Copy every one of the following rows word for word, keeping their order.

▶ **RECORD SET**:
+===+

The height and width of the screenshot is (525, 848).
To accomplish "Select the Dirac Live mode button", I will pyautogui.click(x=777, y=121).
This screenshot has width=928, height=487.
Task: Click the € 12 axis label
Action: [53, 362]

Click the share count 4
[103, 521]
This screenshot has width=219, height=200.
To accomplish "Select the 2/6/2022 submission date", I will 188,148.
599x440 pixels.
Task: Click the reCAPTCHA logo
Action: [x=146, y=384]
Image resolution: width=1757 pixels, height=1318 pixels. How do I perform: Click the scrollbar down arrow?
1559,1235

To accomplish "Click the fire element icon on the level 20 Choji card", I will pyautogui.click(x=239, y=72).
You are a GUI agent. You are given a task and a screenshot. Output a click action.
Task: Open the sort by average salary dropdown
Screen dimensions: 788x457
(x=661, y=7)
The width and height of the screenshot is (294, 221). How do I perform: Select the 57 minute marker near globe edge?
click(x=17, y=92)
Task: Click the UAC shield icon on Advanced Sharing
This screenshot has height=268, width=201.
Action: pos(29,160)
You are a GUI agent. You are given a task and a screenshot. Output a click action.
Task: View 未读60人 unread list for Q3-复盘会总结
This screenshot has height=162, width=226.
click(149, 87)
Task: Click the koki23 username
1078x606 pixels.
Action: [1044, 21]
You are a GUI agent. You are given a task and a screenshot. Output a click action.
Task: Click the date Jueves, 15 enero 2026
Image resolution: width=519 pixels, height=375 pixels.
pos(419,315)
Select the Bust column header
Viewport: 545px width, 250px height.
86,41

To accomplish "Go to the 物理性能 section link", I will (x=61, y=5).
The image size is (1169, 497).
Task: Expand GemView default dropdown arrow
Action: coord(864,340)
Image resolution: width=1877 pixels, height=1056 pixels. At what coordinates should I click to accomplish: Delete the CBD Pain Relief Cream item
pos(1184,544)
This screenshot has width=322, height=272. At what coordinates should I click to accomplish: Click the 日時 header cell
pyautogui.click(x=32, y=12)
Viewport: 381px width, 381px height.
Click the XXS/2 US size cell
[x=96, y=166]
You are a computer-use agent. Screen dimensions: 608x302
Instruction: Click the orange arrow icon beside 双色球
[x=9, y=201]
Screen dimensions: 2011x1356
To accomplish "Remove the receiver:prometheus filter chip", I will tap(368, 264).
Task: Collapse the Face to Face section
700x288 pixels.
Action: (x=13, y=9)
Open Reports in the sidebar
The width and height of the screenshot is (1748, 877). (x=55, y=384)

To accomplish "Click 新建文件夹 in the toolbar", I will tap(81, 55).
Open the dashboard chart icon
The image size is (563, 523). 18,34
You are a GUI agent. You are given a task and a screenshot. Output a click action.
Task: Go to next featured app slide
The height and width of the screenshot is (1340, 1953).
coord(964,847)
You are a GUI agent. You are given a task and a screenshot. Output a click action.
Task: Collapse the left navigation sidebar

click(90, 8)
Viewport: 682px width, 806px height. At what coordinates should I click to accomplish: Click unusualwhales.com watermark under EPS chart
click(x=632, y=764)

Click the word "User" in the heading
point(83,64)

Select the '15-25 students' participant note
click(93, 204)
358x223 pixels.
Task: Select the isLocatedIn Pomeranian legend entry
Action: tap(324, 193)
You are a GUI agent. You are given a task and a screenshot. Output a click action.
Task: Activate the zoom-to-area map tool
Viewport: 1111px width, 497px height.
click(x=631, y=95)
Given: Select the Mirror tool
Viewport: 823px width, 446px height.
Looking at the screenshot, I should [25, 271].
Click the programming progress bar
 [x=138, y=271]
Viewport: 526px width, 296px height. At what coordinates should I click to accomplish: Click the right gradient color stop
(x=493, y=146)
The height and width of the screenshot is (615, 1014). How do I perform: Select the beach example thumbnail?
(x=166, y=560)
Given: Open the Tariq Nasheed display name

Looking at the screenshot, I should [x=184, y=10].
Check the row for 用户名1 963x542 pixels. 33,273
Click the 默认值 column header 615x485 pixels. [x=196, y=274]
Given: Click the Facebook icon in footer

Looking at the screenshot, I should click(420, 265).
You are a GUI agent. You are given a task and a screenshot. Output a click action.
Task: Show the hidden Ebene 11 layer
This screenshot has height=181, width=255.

+===+

▶ **CORRECT ANSWER**:
The height and width of the screenshot is (525, 848).
To accomplish "Select the Dirac Live mode button", I will pyautogui.click(x=777, y=121).
This screenshot has width=928, height=487.
Task: Click the € 12 axis label
Action: [53, 362]

Click the share count 4
[103, 521]
This screenshot has width=219, height=200.
To accomplish "Select the 2/6/2022 submission date", I will 188,148.
599x440 pixels.
Task: Click the reCAPTCHA logo
Action: [x=146, y=384]
Image resolution: width=1757 pixels, height=1318 pixels. How do I perform: Click the scrollbar down arrow?
1559,1235

To accomplish "Click the fire element icon on the level 20 Choji card", I will pyautogui.click(x=239, y=72).
You are a GUI agent. You are given a task and a screenshot. Output a click action.
Task: Open the sort by average salary dropdown
Screen dimensions: 788x457
(x=661, y=7)
The width and height of the screenshot is (294, 221). How do I perform: Select the 57 minute marker near globe edge?
click(x=17, y=92)
Task: Click the UAC shield icon on Advanced Sharing
This screenshot has height=268, width=201.
Action: pos(29,160)
You are a GUI agent. You are given a task and a screenshot. Output a click action.
Task: View 未读60人 unread list for Q3-复盘会总结
This screenshot has height=162, width=226.
click(149, 87)
Task: Click the koki23 username
1078x606 pixels.
Action: [1044, 21]
You are a GUI agent. You are given a task and a screenshot. Output a click action.
Task: Click the date Jueves, 15 enero 2026
Image resolution: width=519 pixels, height=375 pixels.
pos(419,315)
Select the Bust column header
Viewport: 545px width, 250px height.
86,41

To accomplish "Go to the 物理性能 section link", I will (x=61, y=5).
The image size is (1169, 497).
Task: Expand GemView default dropdown arrow
Action: coord(864,340)
Image resolution: width=1877 pixels, height=1056 pixels. At what coordinates should I click to accomplish: Delete the CBD Pain Relief Cream item
pos(1184,544)
This screenshot has width=322, height=272. At what coordinates should I click to accomplish: Click the 日時 header cell
pyautogui.click(x=32, y=12)
Viewport: 381px width, 381px height.
Click the XXS/2 US size cell
[x=96, y=166]
You are a computer-use agent. Screen dimensions: 608x302
Instruction: Click the orange arrow icon beside 双色球
[x=9, y=201]
Screen dimensions: 2011x1356
To accomplish "Remove the receiver:prometheus filter chip", I will tap(368, 264).
Task: Collapse the Face to Face section
700x288 pixels.
Action: (x=13, y=9)
Open Reports in the sidebar
The width and height of the screenshot is (1748, 877). (x=55, y=384)

To accomplish "Click 新建文件夹 in the toolbar", I will tap(81, 55).
Open the dashboard chart icon
The image size is (563, 523). 18,34
You are a GUI agent. You are given a task and a screenshot. Output a click action.
Task: Go to next featured app slide
The height and width of the screenshot is (1340, 1953).
coord(964,847)
You are a GUI agent. You are given a task and a screenshot. Output a click action.
Task: Collapse the left navigation sidebar

click(90, 8)
Viewport: 682px width, 806px height. At what coordinates should I click to accomplish: Click unusualwhales.com watermark under EPS chart
click(x=632, y=764)

Click the word "User" in the heading
point(83,64)

Select the '15-25 students' participant note
click(93, 204)
358x223 pixels.
Task: Select the isLocatedIn Pomeranian legend entry
Action: tap(324, 193)
You are a GUI agent. You are given a task and a screenshot. Output a click action.
Task: Activate the zoom-to-area map tool
Viewport: 1111px width, 497px height.
click(x=631, y=95)
Given: Select the Mirror tool
Viewport: 823px width, 446px height.
Looking at the screenshot, I should [25, 271].
Click the programming progress bar
 [x=138, y=271]
Viewport: 526px width, 296px height. At what coordinates should I click to accomplish: Click the right gradient color stop
(x=493, y=146)
The height and width of the screenshot is (615, 1014). How do I perform: Select the beach example thumbnail?
(x=166, y=560)
Given: Open the Tariq Nasheed display name

Looking at the screenshot, I should [x=184, y=10].
Check the row for 用户名1 963x542 pixels. 33,273
Click the 默认值 column header 615x485 pixels. [x=196, y=274]
Given: Click the Facebook icon in footer

Looking at the screenshot, I should click(420, 265).
You are a GUI agent. You are given a task and a screenshot. Output a click action.
Task: Show the hidden Ebene 11 layer
This screenshot has height=181, width=255.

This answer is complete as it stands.